Marine Le Pen steps down as leader of France's Front National in bid to widen appeal ahead of presidential election

Marine Le Pen announced on Monday night that she was temporarily stepping down as head of France's Front National party in a bid to widen her appeal ahead of next month's french presidential election run-off.

The far-Right candidate will face Emmanuel Macron, the centrist, on May 7 with the country divided as never before over Europe.

By distancing herself from the party founded by her father in 1972, Ms Le Pen hoped to reach out to potential voters who backed the Eurosceptic and protectionist far-Left candidate, Jean-Luc Mélénchon, and François Fillon, the defeated conservative, some of whose harder-line supporters could vote FN

French presidential election candidate Marine Le Pen 
French presidential election candidate Marine Le Pen  Credit: AFP

"I have always considered that the president is the president of all the French," she said. "Under this banner, he or she must unite all the French.

▸ **INFORMATION GIVEN**
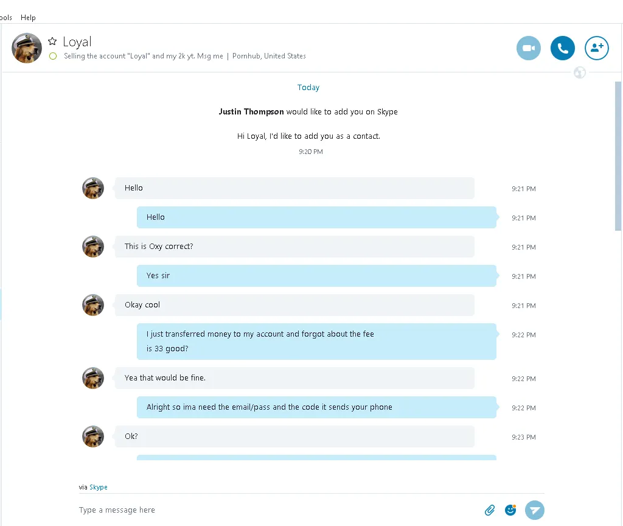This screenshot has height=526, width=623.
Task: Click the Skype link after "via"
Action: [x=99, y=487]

---

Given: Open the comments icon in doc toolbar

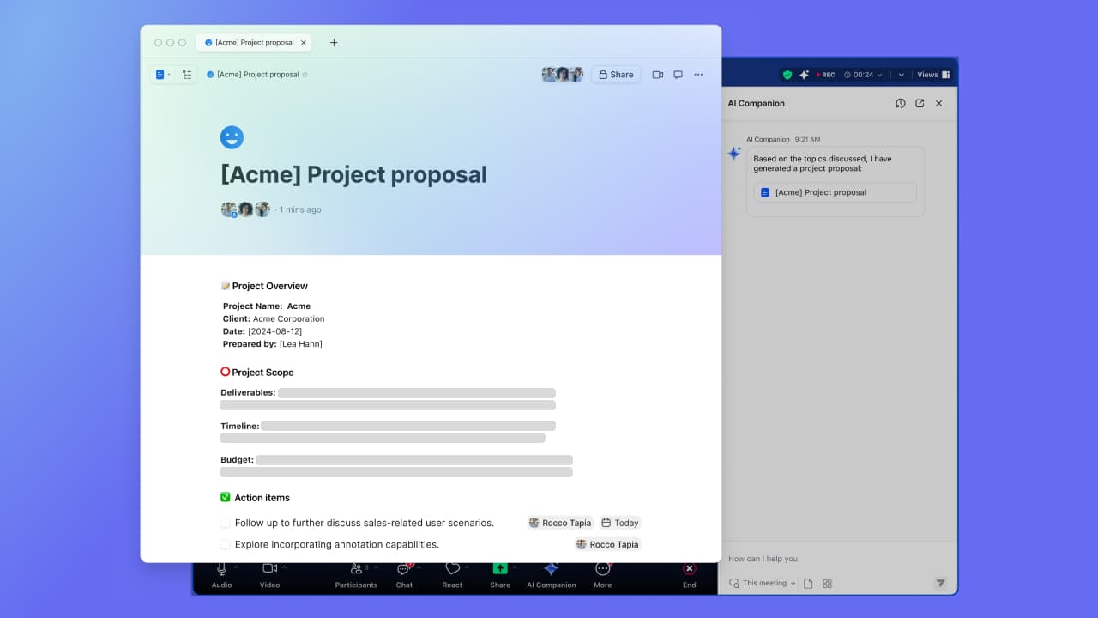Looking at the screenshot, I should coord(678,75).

▸ **SHORT PROBLEM**
In the article on Marine Le Pen, shorten the paragraph beginning "Marine Le Pen announced on Monday night" to a single concise sentence that keeps its main facts.

▸ **SOLVED PROBLEM**
On Monday night, Marine Le Pen said she was temporarily stepping down as Front National leader to broaden her appeal before next month's French presidential run-off.